From time immemorial, the definition of “recession” in
the financial press and the political conversation has been “two or more
consecutive quarters of declining real GDP.” The Biden administration, fearing
bad news in the near future, is trying to weasel away from that definition. More to the
point, it is trying to persuade its friends in the media and in the bureaucracy
to do the president’s weaseling for him.
“But but but!” come the predictable replies. “What about the
National Bureau of Economic Research, huh? They use a different definition!”
This is true. The NBER defines a recession subjectively,
as a “significant decline in economic activity that is spread across the
economy and that lasts more than a few months.” You can read a more detailed
discussion of that here. The NBER notes that it has at times defined a
recession as something other than two consecutive quarters of declining real
GDP: “For example, in the case of the February 2020 peak in economic activity,
we concluded that the drop in activity had been so great and so widely diffused
throughout the economy that the downturn should be classified as a recession
even if it proved to be quite brief.”
What that example says is not what Biden and his friends
want it to say, in that the NBER declared a recession in spite of not having
two quarters of tanking GDP — and what the Democrats want is for the NBER to
declare that there is no recession despite two straight
quarters of tanking GDP (if the numbers do indeed prove to be as bad as
expected).
You can be sure that if there is real GDP growth of
0.0000000001 percent, the Democrats will snap right back to the two-quarters
rule, and declare that there is no recession.
What the Biden administration and such slavering
Democratic factota as the Center for American Progress are arguing is that we
should not consider ourselves in a recession, even if we have two quarters of
declining real GDP, because the labor market is so strong. The problem with that line
of argument is that the labor market is not very strong — we have low
unemployment, true, but we also have declining
real wages. “Americans are working more hours for less money” is not a
plausible definition of a strong job market. And even with that low
unemployment, we haven’t even gotten entirely back to the pre-pandemic number
of total jobs.
Those declining real incomes are the reason the Biden
administration’s “No recession here!” strategy is not only dishonest but
genuinely stupid. Ask the average American how the economy is doing and you are
not going to get a lecture about real GDP vs. nominal GDP and the distortive
effects of quarterly measuring conventions. You are going to get an earful
about the cost of gasoline, food, clothes, rented apartments, airfares, and
practically everything else. And the Biden administration is not going to talk
its way out of Americans’ skyrocketing bills.
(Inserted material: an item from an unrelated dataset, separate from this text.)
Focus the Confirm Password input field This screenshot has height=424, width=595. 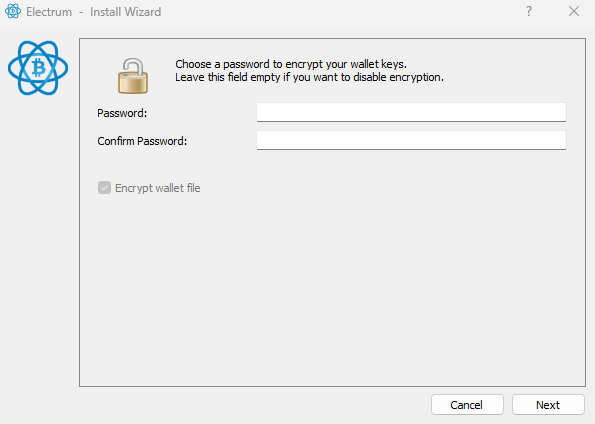411,140
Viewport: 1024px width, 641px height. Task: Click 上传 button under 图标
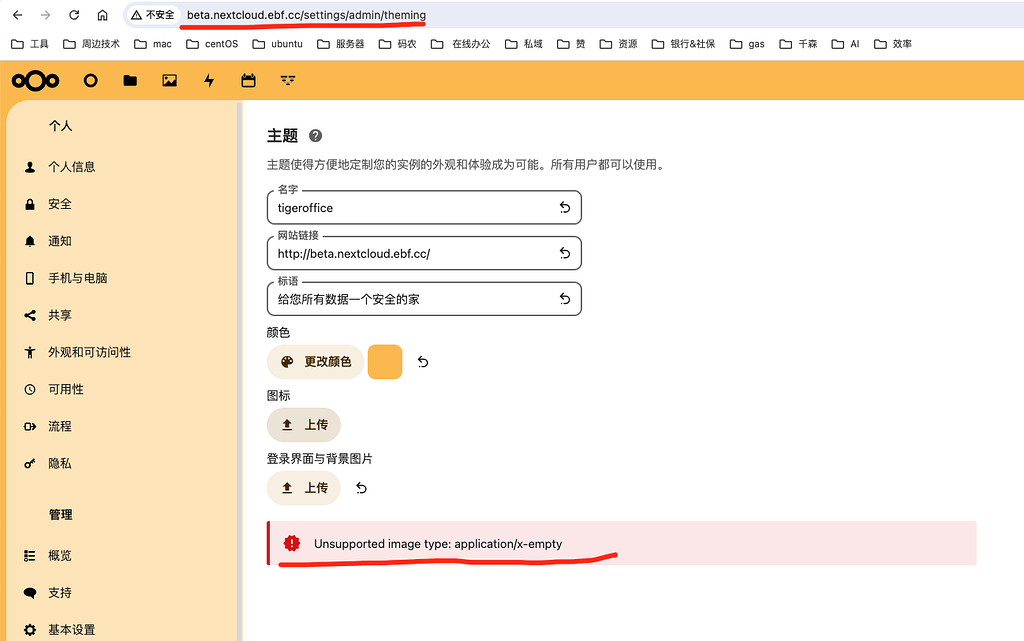(304, 425)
In fact, the No. 1 item on the NBER’s list of indicators
to consider when evaluating whether we are in a recession is “real personal
income less transfers.” And when it comes to real income, the patient looks
like he’s ready for the electric-cardiac-paddle thingies:
How much fun does that look like?
The words cannot be spoken aloud, but surely somebody has advised Joe Biden that he should be praying for a mild recession — because a recession is usually what you get when your anti-inflation policies are working. And while the nominal problem is GDP, the real problem is inflation.